> [Provided passage]:
Tuesday, November 13, 2007

Git as a local tool for "staged commits"

Very interesting. I am using the git locally to help with my own "mess management" (i.e. to allow me to backtrack to the last "known good state"), and was wondering about reasonable way to actually perform the commits to SVN from it.

So, here it goes: http://ropeonfire.blogspot.com/2007/10/using-git-svn-with-mono.html

The open question though is, whether it is really a good idea to squash a few small commits for the subtasks into a single large one... From the understanding perspective of each individual commit - no, it's better to have smaller commits. From the perspective of having less "noise" in the log, it would be nice to have bigger chunks though. (Assuming they do not overlap).

Hmm... maybe it is a convention thing... Just create a unique prefix for each "task", and start the commit logs with it. Then it will be possible to view the smaller commits logically grouped together.

Git on windows

I must say that I start to like git more and more - it was very handy with the IDTP coding.

Now, there is opinion that it is unfriendly for windows users... Well.. I think I found a nice fork off it, which does not require cygwin..

Dataset entries
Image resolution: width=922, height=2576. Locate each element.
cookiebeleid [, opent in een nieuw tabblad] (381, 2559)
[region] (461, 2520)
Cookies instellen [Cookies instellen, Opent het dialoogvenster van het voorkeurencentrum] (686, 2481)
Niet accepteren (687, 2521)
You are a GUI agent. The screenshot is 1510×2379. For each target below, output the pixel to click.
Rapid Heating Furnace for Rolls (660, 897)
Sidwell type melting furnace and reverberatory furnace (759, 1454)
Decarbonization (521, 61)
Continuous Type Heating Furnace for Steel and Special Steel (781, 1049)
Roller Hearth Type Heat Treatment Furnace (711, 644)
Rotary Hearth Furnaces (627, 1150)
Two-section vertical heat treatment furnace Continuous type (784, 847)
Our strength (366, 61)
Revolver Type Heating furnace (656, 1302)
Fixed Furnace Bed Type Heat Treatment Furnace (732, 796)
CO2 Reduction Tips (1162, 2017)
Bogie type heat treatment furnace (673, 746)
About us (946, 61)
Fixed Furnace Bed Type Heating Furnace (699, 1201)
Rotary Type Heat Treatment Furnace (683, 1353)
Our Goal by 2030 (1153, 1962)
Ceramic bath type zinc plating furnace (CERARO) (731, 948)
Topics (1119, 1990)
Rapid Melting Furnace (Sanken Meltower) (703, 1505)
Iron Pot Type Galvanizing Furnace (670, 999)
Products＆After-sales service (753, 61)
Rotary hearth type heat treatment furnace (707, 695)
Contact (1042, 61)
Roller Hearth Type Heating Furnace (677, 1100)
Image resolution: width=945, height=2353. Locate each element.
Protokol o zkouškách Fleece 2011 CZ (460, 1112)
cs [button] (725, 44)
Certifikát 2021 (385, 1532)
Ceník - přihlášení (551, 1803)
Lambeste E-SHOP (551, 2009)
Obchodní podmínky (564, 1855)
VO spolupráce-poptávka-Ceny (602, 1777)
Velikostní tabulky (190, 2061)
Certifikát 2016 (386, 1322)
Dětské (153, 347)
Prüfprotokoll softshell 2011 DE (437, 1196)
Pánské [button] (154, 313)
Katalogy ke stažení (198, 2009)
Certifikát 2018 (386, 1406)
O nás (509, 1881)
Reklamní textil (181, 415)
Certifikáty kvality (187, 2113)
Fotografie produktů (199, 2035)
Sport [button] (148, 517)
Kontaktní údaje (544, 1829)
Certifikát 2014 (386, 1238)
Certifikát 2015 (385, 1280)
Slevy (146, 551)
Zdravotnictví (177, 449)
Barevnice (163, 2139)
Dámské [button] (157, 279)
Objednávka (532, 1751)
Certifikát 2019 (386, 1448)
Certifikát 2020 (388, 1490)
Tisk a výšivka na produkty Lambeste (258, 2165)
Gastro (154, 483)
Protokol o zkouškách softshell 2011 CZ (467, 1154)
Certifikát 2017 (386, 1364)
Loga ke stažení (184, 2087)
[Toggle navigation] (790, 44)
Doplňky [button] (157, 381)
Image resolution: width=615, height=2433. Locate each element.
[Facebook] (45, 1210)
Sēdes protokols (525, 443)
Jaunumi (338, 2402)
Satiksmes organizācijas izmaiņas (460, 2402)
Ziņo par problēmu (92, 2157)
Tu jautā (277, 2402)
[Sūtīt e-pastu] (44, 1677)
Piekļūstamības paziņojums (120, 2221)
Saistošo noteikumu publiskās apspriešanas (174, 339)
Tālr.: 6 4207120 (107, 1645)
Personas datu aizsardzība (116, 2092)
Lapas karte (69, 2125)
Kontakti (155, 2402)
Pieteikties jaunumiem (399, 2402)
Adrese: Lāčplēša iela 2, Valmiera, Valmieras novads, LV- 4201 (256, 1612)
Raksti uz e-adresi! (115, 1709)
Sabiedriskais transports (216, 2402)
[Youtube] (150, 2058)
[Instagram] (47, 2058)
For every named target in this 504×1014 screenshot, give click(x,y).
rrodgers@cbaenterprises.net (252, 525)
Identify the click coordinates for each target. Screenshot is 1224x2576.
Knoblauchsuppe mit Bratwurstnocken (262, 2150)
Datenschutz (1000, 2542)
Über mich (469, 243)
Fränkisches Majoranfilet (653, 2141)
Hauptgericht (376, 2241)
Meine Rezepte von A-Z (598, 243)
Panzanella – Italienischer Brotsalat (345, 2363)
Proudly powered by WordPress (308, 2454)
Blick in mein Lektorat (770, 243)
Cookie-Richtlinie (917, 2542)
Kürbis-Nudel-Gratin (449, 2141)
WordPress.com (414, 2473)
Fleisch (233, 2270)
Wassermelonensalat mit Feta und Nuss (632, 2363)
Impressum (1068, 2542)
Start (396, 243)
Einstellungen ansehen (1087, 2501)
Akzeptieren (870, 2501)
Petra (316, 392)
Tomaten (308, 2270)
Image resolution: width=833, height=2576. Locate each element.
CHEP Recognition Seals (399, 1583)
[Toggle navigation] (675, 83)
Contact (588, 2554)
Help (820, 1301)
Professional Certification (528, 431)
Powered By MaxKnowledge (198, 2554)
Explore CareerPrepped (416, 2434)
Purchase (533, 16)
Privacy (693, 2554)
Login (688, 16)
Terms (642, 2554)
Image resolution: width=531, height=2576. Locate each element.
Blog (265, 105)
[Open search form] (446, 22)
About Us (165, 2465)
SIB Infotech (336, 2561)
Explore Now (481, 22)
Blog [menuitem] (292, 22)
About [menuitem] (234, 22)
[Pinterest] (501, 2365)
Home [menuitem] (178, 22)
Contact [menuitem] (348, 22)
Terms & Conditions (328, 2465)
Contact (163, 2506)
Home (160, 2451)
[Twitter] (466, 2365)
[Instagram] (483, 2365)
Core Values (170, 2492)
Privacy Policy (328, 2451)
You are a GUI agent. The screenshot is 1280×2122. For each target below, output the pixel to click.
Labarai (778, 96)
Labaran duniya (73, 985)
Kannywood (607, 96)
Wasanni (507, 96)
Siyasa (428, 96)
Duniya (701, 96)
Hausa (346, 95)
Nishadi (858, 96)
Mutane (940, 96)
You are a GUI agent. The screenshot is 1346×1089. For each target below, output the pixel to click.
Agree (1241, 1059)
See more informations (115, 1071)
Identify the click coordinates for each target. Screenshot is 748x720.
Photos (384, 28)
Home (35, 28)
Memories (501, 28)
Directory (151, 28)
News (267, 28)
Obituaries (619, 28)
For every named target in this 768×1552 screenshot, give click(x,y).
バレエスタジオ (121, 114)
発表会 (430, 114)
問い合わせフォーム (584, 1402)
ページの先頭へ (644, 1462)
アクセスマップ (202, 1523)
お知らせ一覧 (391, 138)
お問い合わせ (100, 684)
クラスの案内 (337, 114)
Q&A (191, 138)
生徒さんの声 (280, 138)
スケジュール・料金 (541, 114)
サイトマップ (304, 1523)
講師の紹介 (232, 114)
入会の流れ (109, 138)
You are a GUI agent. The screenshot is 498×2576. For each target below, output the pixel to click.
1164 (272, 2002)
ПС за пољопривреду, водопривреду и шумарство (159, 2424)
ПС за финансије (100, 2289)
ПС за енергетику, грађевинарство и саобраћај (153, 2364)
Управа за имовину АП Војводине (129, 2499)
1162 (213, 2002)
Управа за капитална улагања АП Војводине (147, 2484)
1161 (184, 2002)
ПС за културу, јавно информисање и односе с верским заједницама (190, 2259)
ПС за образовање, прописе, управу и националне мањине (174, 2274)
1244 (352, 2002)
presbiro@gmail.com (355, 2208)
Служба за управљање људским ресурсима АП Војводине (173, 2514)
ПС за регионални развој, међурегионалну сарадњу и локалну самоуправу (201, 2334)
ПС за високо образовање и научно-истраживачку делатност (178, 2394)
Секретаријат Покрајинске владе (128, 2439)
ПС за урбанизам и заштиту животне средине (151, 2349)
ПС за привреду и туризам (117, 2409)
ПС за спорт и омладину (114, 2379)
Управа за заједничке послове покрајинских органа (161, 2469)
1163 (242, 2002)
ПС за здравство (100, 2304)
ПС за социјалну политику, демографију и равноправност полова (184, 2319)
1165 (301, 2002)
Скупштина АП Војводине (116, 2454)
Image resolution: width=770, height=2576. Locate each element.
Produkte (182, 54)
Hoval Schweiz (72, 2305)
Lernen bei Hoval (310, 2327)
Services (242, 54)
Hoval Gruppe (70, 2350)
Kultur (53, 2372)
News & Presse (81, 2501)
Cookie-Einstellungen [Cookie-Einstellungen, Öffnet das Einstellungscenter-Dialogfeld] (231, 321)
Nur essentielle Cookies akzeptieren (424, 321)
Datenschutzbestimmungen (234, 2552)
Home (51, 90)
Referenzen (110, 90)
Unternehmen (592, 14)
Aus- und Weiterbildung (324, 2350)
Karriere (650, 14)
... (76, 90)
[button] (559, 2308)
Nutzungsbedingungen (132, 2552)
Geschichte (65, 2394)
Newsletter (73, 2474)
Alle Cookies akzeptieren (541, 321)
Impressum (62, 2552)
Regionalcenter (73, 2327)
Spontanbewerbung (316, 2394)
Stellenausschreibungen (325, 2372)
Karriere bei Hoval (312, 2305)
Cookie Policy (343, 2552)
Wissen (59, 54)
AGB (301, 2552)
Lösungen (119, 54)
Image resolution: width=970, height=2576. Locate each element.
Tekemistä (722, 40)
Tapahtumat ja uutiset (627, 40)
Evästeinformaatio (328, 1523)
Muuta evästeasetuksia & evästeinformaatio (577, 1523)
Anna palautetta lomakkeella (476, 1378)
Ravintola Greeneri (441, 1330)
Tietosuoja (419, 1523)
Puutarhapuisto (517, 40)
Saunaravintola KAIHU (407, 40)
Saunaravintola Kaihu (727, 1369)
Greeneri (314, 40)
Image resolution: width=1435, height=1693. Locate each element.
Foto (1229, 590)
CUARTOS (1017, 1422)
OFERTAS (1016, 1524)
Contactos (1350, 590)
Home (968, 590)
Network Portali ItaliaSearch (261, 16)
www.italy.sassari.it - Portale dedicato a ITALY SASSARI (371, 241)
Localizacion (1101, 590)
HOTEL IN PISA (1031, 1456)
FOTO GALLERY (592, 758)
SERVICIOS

> [Exercise goal]:
In the blog post above, what convention does the author suggest for grouping smaller commits logically?

> [Answer box]:
Create a unique prefix for each "task" and start the commit logs with it.